Got on to CL this morning and saw an ad for property preservation. Now I know better but I emailed them anyhow(Works real slow here in CT). They called me up and gave the good old "were one of the leaders in the industry" lines and sent me over a new vendor pack.figured i post the numbers so we could all get a good laugh. For the New guys out there, BE SURE to read the contracts from these CL trollers, this company had hidden fees ($25 program fee, WC fees ECT) in their contractor agreement wich sounded more like a employee agreement


CONTRACT SERVICES PRICE Appliance Removal - (Needs Authorization) 
Bid Approval Debris Removal - (All debris including hazards) $20.00 per CYD 
Trip Charges - Are applied when you go to the property and there is no work to perform (note: do not charge for a trip when work is complete) $15.00 
Locks - $20.00 Locks - Padlock $7.00 Locks- Hasp $7.00 
Grass Cuts - (Up to 2,000sqft) $20.00 Grass Cuts - (2001sqft to 15,000sqft) $30.00 Grass Cuts - (Over 15,000sqft or Over 1' Tall entire grass - require a Bid Approval) 
Bid Approval Janitorial (Initial and Monthly) $38.00 
Pressure Test (as separate client order) $20.00 
Thaw Property - (Bid to replace water heater or boiler damaged from freeze) Call for approval 
Winterization - Dry $40.00 Winterization - Wet/Radiant Heat $80.00 
Install Dehumidifier $200.00 
Install Sump Pump $120.00 
Outlet Covers ea $2.50 
Switch Plates ea $2.50 
Repair Pipe Separation $15.00 Cap Pipe $15.00 Cap Wire $4.00 Cap Toilet Bid Approval
Tarping - (Roof or Pool) Call For Pricing Install - Hand Rail Bid Approval Install - 
Security Door $75.00
Pump Basement - (Must provide pictures of yard stick/tape measure to show depth) $65 per ft 
Boarding Windows ea - (Small 2'x2') $35.00 Boarding Windows ea - (Medium 3'x3') $50.00 Boarding Windows ea - (Large 4'x4') $70.00 Allow Access - 1st Hour $15.00 Allow Access - Additional Hours (Up to 3 Additional Hrs total) -According to work order $10.00 **Work Order Instructions supersede all other instructions **Call Office for Approval to Proceed on Unsecure Properties/Active Leaks/Basement Flooding **Bid Approvals - Anything not on this List requires a Bid Approval **Your Bid Approval Price - Get in Writing/Email **Trip Charges - Only paid when work cannot be completed and billed for at a property


----------



## Cleanupman (Nov 23, 2012)

Did I miss something???
What is the name of the company offering such fantastic opportunities for us to go broke?????


----------



## Deer Ridge Construction (Dec 14, 2012)

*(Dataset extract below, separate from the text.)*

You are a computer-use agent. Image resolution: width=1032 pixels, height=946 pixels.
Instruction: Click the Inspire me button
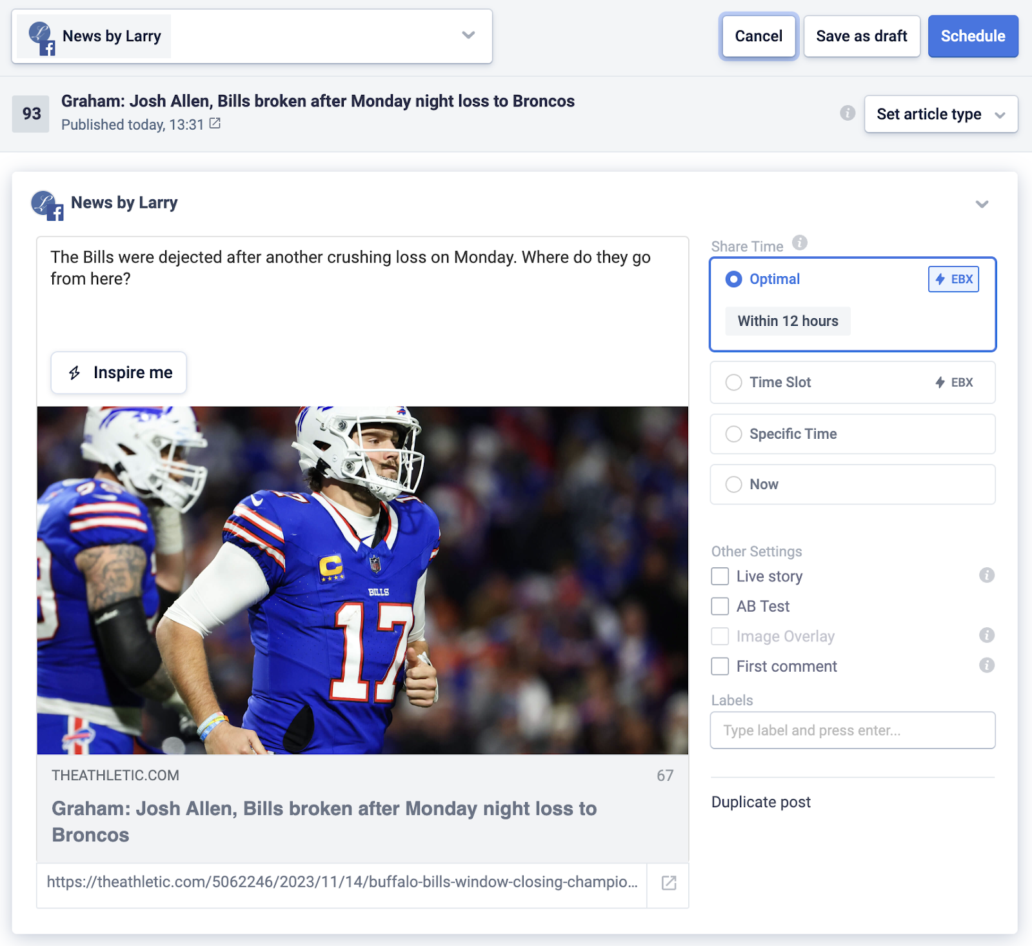[x=119, y=372]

Sorry forgot to post the name-_*Alliance Property Services
*_


----------



## brm1109 (Sep 17, 2012)

I was just contacted by them as well. Told them basically to go to hell.


----------



## david (Apr 11, 2012)

*hi*

those prices you gave from the great company are actually the normal im seeing now in this business,some lower then that too


----------



## FearlessTeapot (Oct 12, 2012)

Pretty standard Regional pricing from what I've seen. Margins are pretty narrow all around. Take grasscuts, for example:

MCS recuts pay $60. Minus 25% discount is $45 to the Regional. $30 to the contractor leaves $15 to the Regional, who needs to take out his other costs. 

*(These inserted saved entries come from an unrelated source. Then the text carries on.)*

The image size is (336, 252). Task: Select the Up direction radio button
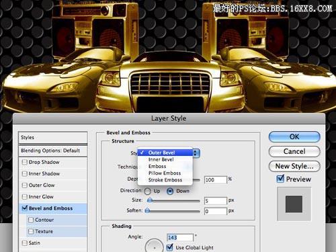click(x=148, y=191)
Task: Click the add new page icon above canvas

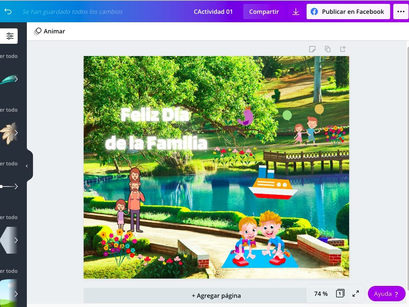Action: point(343,49)
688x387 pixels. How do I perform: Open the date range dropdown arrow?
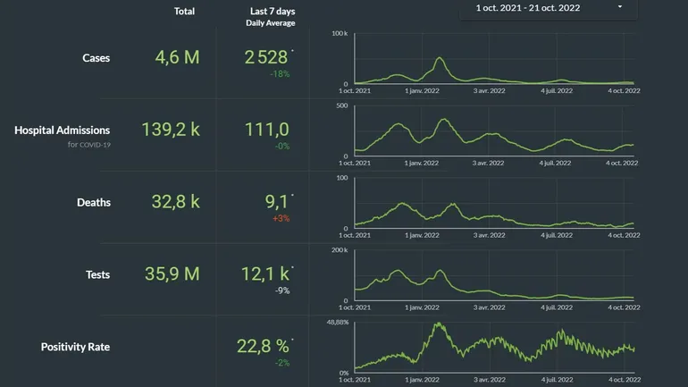click(620, 7)
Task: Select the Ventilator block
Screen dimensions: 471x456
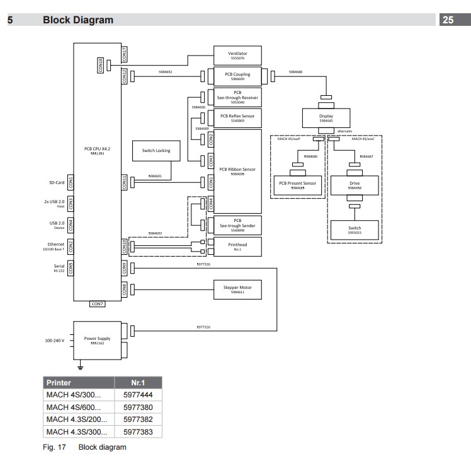Action: coord(237,56)
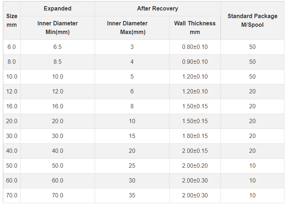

The golden days are over, unfortunately. For everyone in this industry.


----------



## Buster9121 (Aug 10, 2012)

Alliance. Butzeck whatever there name is and Midohio are jokessssss


----------



## cvalley (Feb 4, 2013)

Just contacted by them today. They're line is "you make your money on bids after you do the initials..." Yup, I was born at night lady, but not last night.


----------



## nurumkin (Sep 28, 2012)

*re*

lol $120 for a sump, last one I did I think I spent about $85 for the pump and fittings. 

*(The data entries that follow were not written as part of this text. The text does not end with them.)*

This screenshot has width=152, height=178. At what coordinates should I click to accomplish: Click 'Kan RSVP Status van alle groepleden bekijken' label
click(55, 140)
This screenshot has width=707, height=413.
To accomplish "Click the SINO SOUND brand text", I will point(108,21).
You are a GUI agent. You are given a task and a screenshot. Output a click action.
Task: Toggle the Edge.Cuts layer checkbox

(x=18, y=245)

Only thing not terrible on that list is dehumidifiers, $200 is reasonable


----------



## GaReops (Aug 7, 2012)

I can do one better.. Well, worse actually.


----------



## GTX63 (Apr 12, 2012)

cvalley said:


> Just contacted by them today. They're line is "you make your money on bids after you do the initials..."


 
And when do they make their money?


----------



## brm1109 (Sep 17, 2012)

While all of these prices are a joke and I will not do any work for those prices, apparently there are morons, yes I said morons who are doing the work.
Go ahead and do the work and wait till you figure out that you worked all week and didn't even break even.
I don't care how anybody claims they make money off regional prices sorry but it can't be done.


----------



## cvalley (Feb 4, 2013)

LOL...They make their money on day 1, 2, 3, 4.....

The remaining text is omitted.